In the coming years, the potential for innovatively-sourced antioxidants is expected to improve in the food industry, especially in the bakery & confectionery markets.
Natural Antioxidants for Animal Feed: Hype or Hope?
While to food industry continues to be at the centre stage in the natural antioxidants market, stakeholders are also foraying in industries apart from food & beverage to expand sales even more. Especially in the animal feed additives market, the demand for natural antioxidants is expected to surge as stakeholders in the livestock sector are increasing focus on animal nutrition. This is expected to open new avenues of growth for natural antioxidants in the animal feed landscape, eventually intensifying the competition among market players.
In October 2019, Guilin Layn Natural Ingredients Corp. – a leading manufacturer of premium-quality, plant-based botanicals – announced that it has entered the animal nutrition landscape with the launch of its TruGro AOX portfolio of natural antioxidants. Layn further declared that its new line includes botanical extracts exhibit better antioxidation efficacy than other synthetic antioxidants, which can be replaced in animal feed, pet foods, and premixes with its TruGro AOX products.
In January 2019, a study published by the Penn State researchers found natural antioxidant in grain bran on studying a class of compounds called alkylresorcinols (AR).
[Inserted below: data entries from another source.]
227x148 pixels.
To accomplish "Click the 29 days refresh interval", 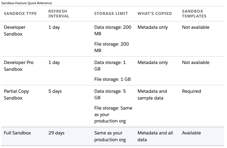I will click(56, 133).
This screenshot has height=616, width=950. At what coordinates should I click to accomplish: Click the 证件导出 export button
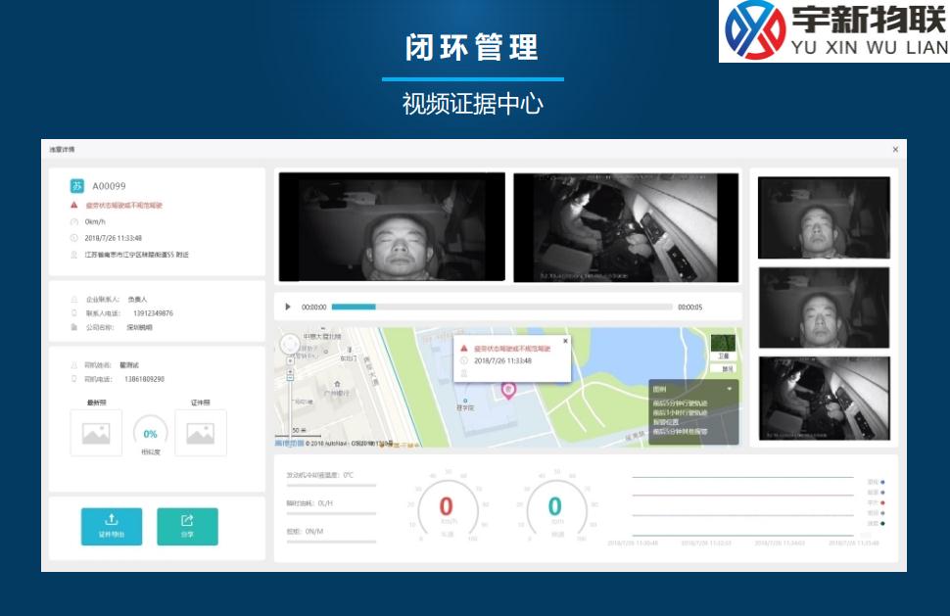click(112, 526)
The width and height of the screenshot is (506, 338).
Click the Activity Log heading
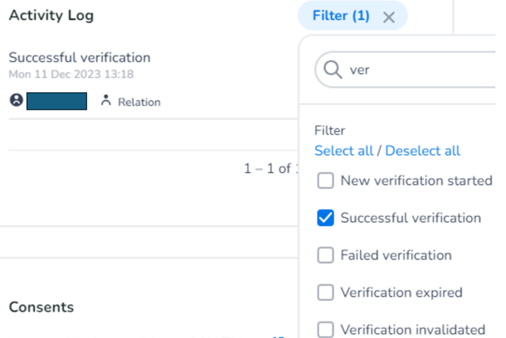[51, 15]
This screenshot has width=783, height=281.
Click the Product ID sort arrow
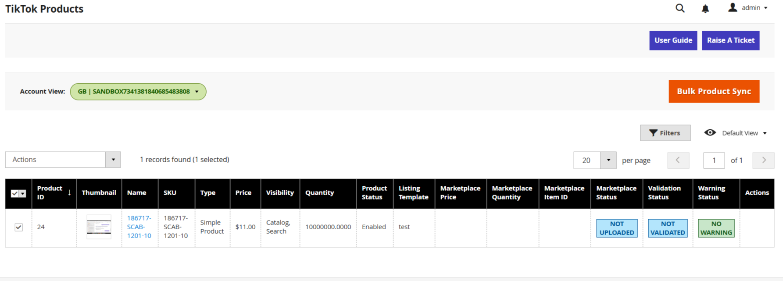tap(69, 192)
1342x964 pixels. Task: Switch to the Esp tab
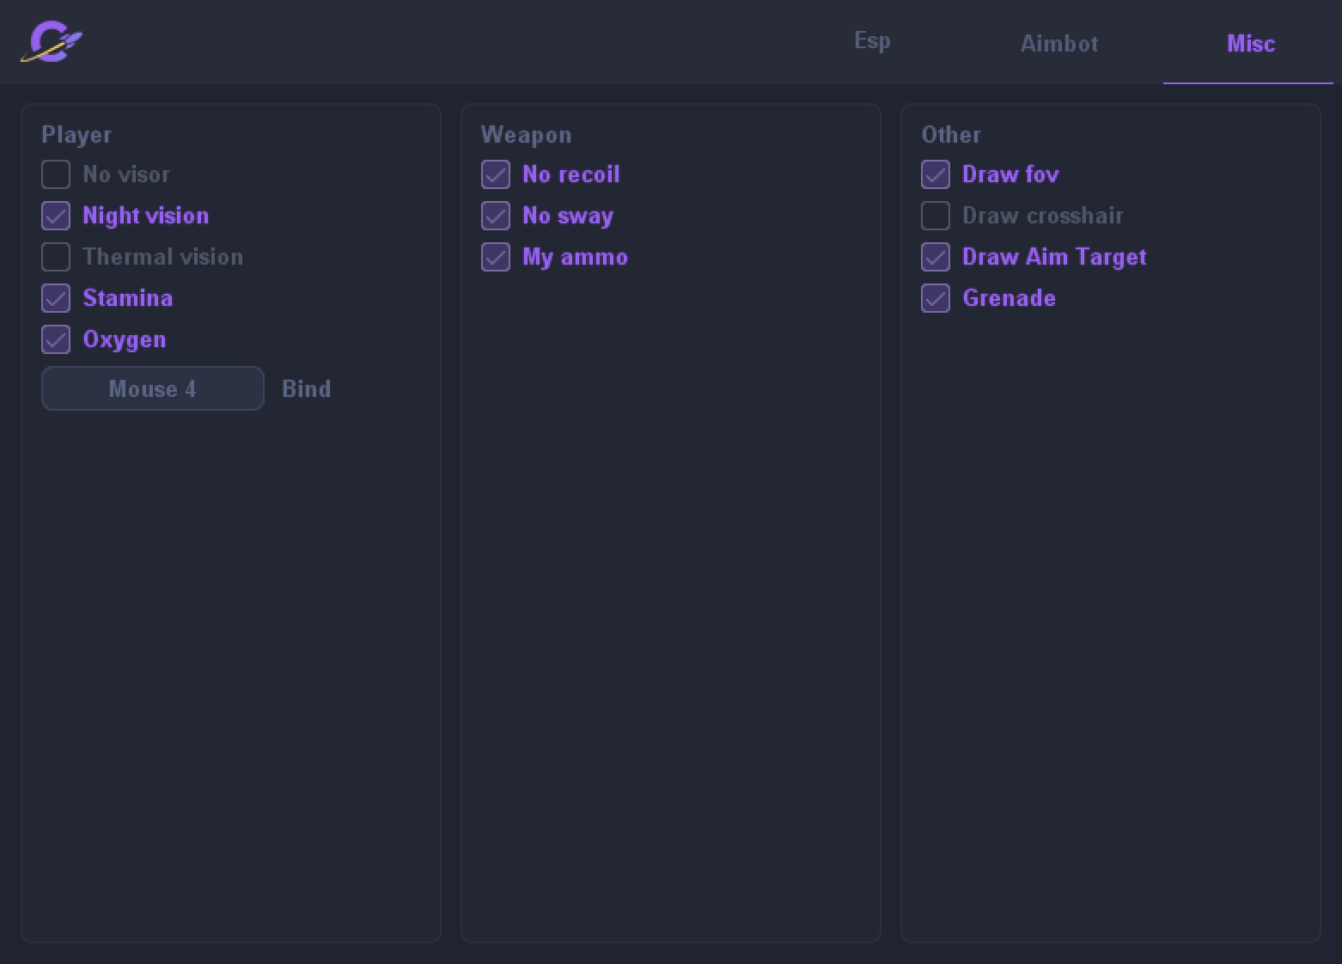872,41
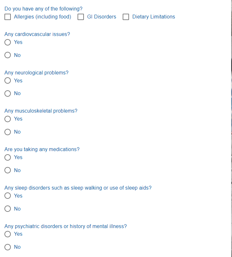Mark No for musculoskeletal problems
232x257 pixels.
point(8,132)
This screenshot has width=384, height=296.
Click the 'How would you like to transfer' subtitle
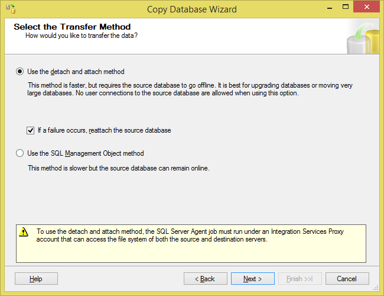[82, 36]
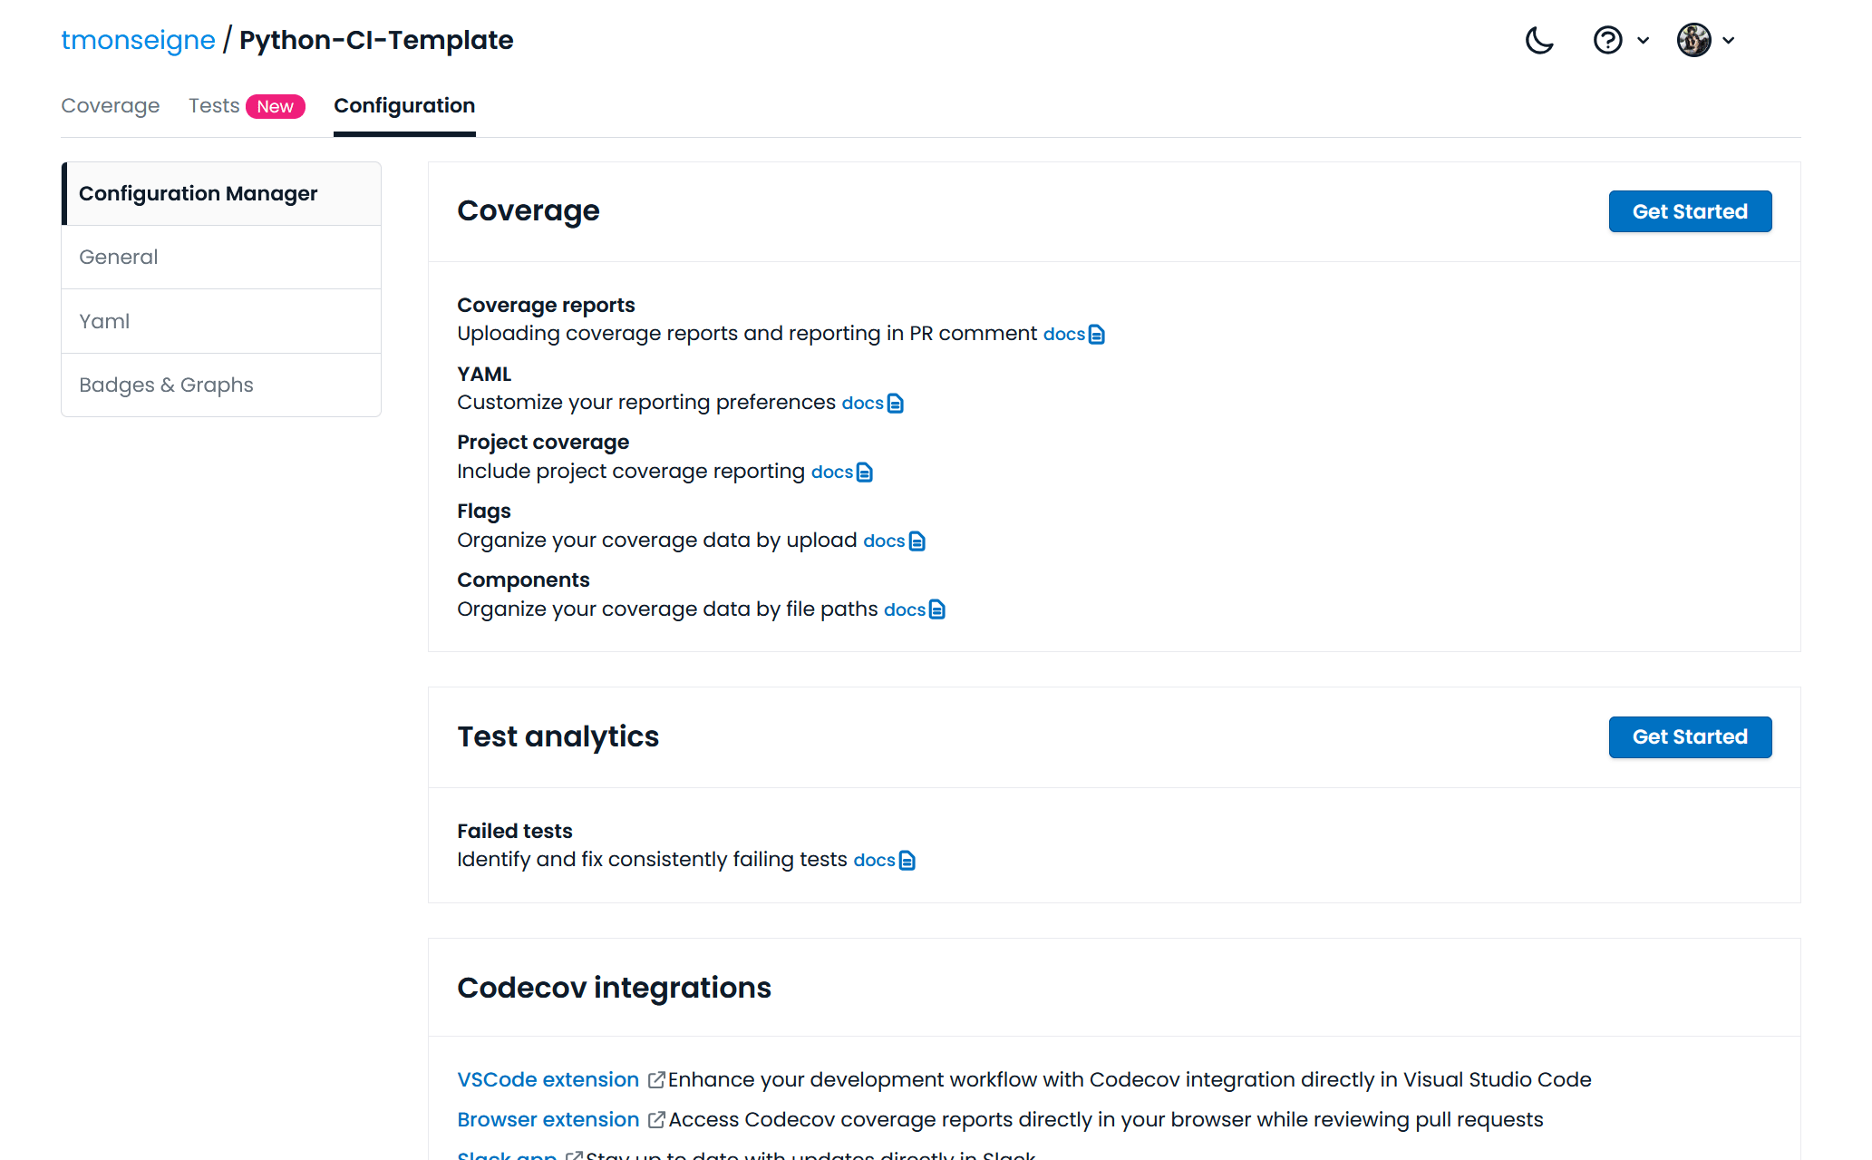
Task: Expand the user account dropdown arrow
Action: tap(1729, 41)
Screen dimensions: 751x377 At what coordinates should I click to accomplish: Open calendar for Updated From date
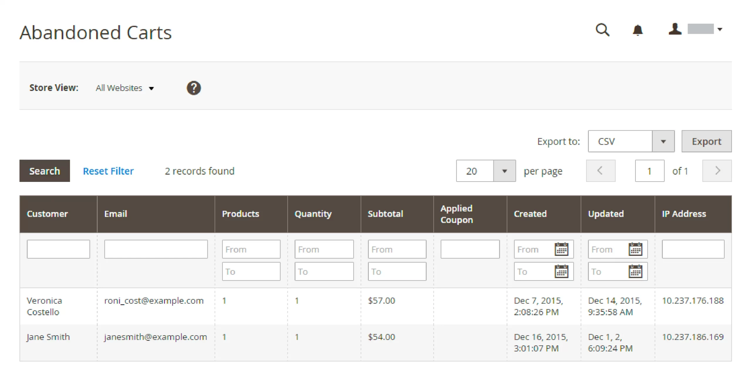click(635, 249)
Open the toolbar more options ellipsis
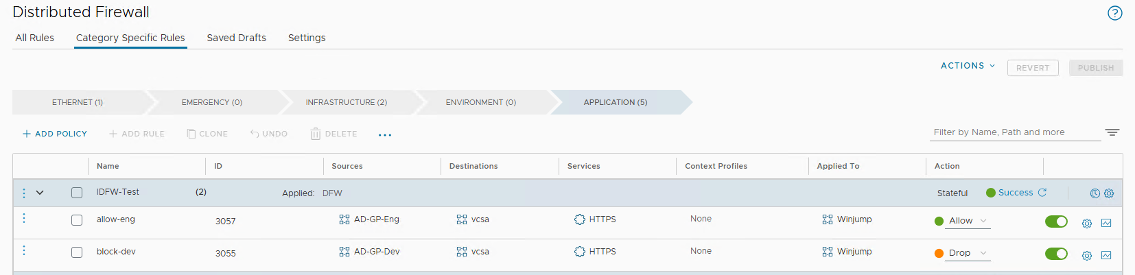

The researchers also found that, as ARs come from the bran layer of cereal plants, which are commonly used in animal feed, it can replace synthetic antioxidants in end products.
Such ongoing activities in the animal feed industry are likely to expand the potential for research and innovation in the field of natural antioxidants to a new extent. Thereby, animal nutrition is expected to emerge as one of the fastest-growing application of natural antioxidants, transforming the dynamics of the market.
Natural Antioxidants for Skin: New Opportunities in the Cosmetics Industry
The popularity of natural food ingredients is no longer confined to applications in the food & beverage industry; manufacturers are crossing the boundary by entering the cosmetics and personal care landscape. Consumer awareness about the benefits of natural antioxidants in skin care as well as health care is emerging as one of the newest driving engines for researchers to discover novel application areas in the organic cosmetics space.
The cosmetics and personal care industry is making a move towards replacing chemical-based ingredients with natural and functional ingredients, and players in the natural antioxidants market are jumping the bandwagon. For instance, in August 2019, a Singaporean start-up Innoso announced the launch of its beauty food manufactured using superoxide dismutase (SOD)-rich lemons, which has skin care properties such as skin whitening and brightening effects and anti-ageing benefits. The company also claims that, as SOD is considered among the primary antioxidants, its new product offers superior antioxidant effects than other products made of secondary antioxidants such as vitamin C and CoQ10.
Taking into consideration the current pace of developments in the use of natural antioxidants in various applications such as food & beverage, animal feed, and personal care, this ‘fad’ is expected to witness robust growth in the coming years. The global market for natural antioxidants poised to grow as a multibillion dollar landscape, as consumers’ perception about natural food ingredients being health-boosting is likely to remain unshaken in the coming years.